╭─ Data in this exercise
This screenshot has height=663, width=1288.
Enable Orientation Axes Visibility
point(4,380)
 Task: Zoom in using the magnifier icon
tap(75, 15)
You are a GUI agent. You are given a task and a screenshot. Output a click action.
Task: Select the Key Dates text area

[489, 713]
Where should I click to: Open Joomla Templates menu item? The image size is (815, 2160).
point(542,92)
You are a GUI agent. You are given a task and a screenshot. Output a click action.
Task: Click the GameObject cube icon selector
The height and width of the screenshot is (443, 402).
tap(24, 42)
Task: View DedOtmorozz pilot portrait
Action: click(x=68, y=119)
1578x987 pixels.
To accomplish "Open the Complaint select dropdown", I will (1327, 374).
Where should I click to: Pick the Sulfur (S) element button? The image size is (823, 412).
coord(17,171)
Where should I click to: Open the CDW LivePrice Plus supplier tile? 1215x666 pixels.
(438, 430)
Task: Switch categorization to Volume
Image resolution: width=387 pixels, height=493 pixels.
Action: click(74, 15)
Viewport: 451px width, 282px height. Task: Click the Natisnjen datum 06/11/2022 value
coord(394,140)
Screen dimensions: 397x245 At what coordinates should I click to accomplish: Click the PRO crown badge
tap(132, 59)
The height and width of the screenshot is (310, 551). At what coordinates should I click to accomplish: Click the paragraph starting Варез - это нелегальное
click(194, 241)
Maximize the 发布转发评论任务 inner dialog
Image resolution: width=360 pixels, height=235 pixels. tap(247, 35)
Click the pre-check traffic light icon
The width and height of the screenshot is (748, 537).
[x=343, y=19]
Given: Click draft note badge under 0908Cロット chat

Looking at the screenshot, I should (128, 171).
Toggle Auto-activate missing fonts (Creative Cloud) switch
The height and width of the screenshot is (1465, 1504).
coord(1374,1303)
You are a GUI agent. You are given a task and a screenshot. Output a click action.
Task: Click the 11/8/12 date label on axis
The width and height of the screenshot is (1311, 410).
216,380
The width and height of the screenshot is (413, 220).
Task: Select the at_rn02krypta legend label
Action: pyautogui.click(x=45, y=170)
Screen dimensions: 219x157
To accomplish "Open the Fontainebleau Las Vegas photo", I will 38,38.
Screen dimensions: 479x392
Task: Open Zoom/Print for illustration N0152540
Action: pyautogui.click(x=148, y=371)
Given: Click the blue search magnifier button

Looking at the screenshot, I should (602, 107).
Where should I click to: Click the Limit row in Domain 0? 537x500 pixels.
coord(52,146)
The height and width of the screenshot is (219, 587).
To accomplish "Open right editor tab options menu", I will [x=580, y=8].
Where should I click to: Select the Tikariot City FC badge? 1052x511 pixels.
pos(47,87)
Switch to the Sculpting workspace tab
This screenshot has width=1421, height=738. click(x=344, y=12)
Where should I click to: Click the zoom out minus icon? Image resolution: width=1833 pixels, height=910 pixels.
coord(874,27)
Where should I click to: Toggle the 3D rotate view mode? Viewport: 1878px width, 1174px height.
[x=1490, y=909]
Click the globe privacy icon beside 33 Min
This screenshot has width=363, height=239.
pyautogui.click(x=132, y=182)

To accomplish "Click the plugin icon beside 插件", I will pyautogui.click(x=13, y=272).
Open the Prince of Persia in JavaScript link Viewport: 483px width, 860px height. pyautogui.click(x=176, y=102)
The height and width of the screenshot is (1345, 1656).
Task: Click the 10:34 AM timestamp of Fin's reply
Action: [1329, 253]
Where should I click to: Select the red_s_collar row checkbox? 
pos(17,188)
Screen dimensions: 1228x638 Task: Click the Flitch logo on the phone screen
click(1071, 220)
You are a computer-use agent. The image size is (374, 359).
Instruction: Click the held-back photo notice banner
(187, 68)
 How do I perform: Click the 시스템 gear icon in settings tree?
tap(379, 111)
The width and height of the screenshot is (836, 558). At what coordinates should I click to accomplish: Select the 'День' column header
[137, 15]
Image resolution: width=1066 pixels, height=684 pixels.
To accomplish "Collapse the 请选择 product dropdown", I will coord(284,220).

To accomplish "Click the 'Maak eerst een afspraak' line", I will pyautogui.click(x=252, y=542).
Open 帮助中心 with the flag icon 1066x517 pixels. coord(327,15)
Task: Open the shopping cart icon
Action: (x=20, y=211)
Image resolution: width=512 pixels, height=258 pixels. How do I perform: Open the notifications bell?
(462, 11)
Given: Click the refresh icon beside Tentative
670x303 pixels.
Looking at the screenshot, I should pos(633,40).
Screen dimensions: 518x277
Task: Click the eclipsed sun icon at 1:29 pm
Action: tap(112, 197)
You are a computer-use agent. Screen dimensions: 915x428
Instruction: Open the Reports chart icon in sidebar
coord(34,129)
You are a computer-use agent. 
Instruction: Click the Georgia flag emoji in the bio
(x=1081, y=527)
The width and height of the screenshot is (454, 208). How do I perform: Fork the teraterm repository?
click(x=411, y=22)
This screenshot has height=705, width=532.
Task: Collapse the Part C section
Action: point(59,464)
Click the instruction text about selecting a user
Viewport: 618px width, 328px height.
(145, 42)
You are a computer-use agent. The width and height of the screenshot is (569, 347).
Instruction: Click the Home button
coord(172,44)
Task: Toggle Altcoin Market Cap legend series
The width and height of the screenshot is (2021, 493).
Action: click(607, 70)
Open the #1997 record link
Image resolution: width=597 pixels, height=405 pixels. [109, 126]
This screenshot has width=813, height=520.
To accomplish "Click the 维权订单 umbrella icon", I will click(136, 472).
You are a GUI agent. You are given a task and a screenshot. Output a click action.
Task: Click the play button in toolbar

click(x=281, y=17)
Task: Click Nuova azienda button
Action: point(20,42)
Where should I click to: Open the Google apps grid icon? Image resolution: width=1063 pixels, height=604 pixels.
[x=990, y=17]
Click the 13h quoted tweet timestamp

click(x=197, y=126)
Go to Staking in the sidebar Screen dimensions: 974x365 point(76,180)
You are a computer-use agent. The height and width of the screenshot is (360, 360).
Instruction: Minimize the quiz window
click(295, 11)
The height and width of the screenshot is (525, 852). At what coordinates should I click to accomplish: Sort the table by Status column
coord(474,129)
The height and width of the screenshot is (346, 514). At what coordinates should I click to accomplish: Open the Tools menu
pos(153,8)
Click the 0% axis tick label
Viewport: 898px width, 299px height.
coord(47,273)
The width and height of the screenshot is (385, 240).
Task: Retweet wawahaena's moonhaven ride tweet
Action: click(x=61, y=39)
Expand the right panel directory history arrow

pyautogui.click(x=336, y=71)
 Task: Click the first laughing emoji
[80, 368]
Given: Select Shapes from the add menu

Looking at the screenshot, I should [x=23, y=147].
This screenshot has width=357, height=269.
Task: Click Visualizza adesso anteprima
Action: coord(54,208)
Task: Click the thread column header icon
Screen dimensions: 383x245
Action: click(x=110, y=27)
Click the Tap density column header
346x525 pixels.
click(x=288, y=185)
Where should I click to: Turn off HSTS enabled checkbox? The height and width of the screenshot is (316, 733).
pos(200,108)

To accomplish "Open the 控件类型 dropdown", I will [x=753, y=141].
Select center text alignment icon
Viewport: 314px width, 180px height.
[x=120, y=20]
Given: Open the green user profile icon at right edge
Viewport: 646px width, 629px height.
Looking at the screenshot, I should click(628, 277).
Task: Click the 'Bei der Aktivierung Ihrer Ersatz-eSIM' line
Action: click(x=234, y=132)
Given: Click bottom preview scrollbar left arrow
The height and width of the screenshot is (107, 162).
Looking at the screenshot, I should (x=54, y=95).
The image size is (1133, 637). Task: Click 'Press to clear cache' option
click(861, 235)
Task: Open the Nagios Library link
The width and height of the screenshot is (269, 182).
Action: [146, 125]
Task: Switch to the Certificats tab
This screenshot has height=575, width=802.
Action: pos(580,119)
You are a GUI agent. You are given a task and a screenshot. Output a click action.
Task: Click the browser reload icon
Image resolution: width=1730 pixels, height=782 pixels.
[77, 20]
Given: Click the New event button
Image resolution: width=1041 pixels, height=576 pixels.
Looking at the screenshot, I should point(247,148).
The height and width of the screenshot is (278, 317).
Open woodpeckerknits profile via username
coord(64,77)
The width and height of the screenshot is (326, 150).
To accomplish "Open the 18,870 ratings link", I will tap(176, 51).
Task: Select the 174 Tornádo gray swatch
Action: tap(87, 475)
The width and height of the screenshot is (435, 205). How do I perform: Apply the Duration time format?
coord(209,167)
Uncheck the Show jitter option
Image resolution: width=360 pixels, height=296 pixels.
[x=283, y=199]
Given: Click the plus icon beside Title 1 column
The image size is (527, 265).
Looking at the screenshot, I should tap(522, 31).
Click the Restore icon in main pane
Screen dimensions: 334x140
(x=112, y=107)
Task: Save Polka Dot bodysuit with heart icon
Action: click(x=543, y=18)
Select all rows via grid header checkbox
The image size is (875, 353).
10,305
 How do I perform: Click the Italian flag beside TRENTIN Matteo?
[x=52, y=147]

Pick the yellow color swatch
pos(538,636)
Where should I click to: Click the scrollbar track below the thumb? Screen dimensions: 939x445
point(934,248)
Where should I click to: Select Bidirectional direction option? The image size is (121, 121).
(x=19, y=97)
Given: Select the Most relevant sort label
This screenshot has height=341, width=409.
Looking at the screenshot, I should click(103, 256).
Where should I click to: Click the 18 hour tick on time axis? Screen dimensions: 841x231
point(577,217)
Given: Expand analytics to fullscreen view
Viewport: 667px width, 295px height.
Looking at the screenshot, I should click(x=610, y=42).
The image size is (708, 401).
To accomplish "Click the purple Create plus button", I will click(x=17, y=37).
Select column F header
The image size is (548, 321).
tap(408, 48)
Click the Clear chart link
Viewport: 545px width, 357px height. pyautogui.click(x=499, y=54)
╰─
Work required:
Which lines above contain the word "computer"? Copy each of them.

Finished task:
You are a computer-use agent. The image size is (374, 359).
You are a computer-use agent. Screen dimensions: 915x428
You are a computer-use agent. 
You are a computer-use agent. The width and height of the screenshot is (569, 347).
You are a computer-use agent. The height and width of the screenshot is (360, 360).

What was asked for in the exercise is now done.